Tornando alla Libia, deve essere quindi chiaro che la ricostruzione del Paese deve avvenire secondo i criteri del nazionalismo e del multipolarismo. Ossia, deve essere opera principalmente delle popolazioni libiche, con l’aiuto preminente delle nazioni africane, arabe e mediterranee. Sta alla comunità internazionale, ossia non solo all’Occidente, vegliare contro ulteriori aggressioni imperialiste, come avvenuto almeno in parte in Siria, dove è stato impedito l’intervento diretto statunitense.
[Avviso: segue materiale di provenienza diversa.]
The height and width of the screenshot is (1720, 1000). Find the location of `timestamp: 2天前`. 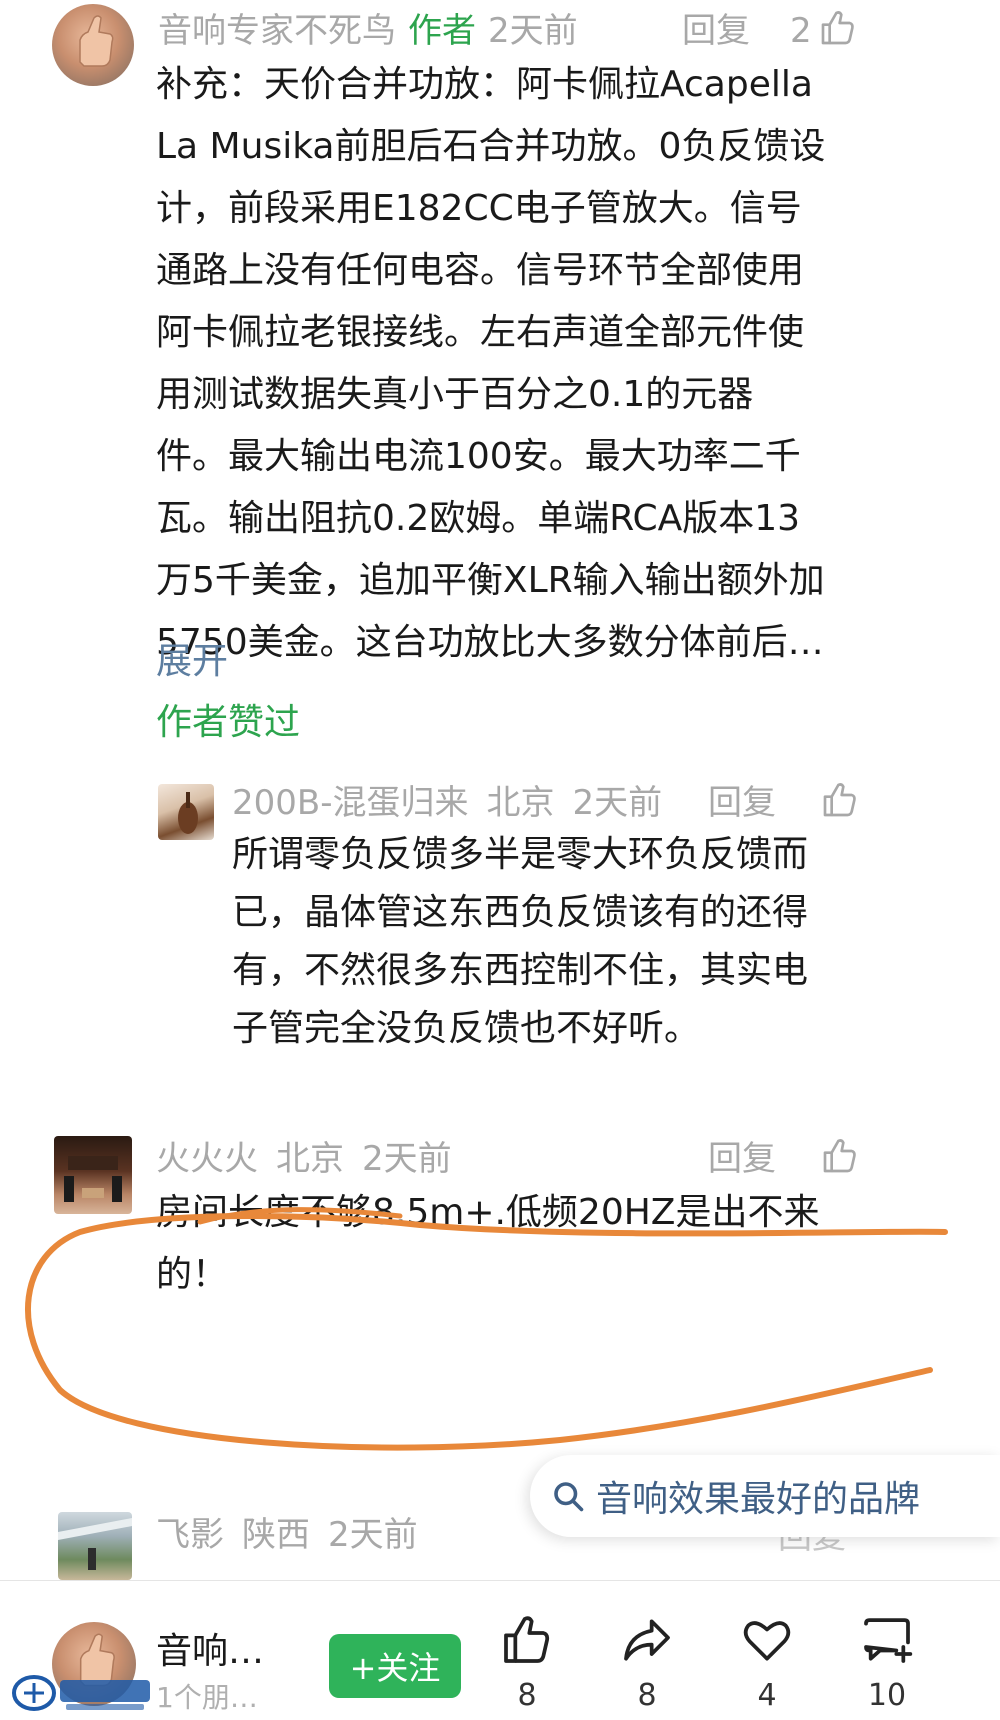

timestamp: 2天前 is located at coordinates (373, 1535).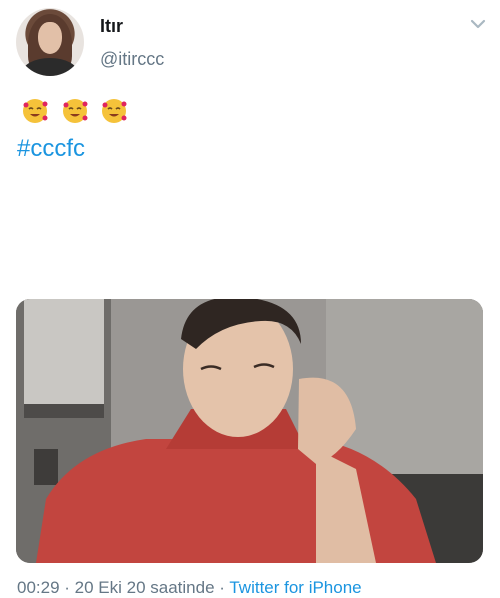  Describe the element at coordinates (50, 38) in the screenshot. I see `avatar-face` at that location.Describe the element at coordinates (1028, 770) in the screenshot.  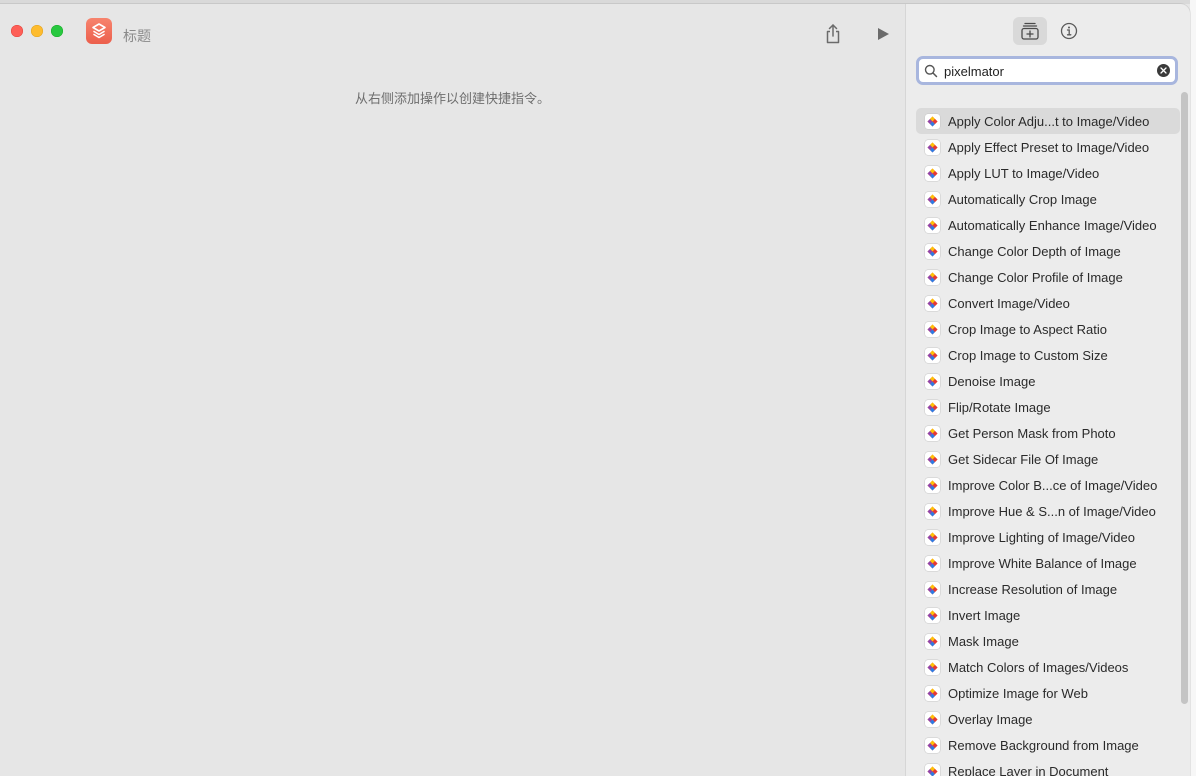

In particolare, l’Italia, dato il suo stretto rapporto storico-culturale e geopolitico-economico con la Libia, può e deve giocare un ruolo importante in quest’ambito, ma sotto un’impostazione che preveda non l’intervento diretto unilaterale, bensì il pieno e solidale appoggio alle forze nazionaliste libiche, ossia a ciò che resta dell’eredità del Colonnello al-Gaddafi, il cui governo, a fronte del presente disastro, è oggi largamente rimpianto. Possiamo inviare i fondi, gli aiuti, i mezzi, i tecnici, i consiglieri, financo i militari richiesti, ma il destino della Libia è nelle mani dei Libici. A loro spetta di annientare i jihadisti stranieri e di risollevare il Paese. Ciò che la piccola e povera Cuba ha potuto fare, con successo, per la lontana Angola, lo può fare anche la grande e ricca Italia per un Paese dirimpettaio, la cui stabilità e prosperità non può che beneficare indirettamente tutto il Mediterraneo.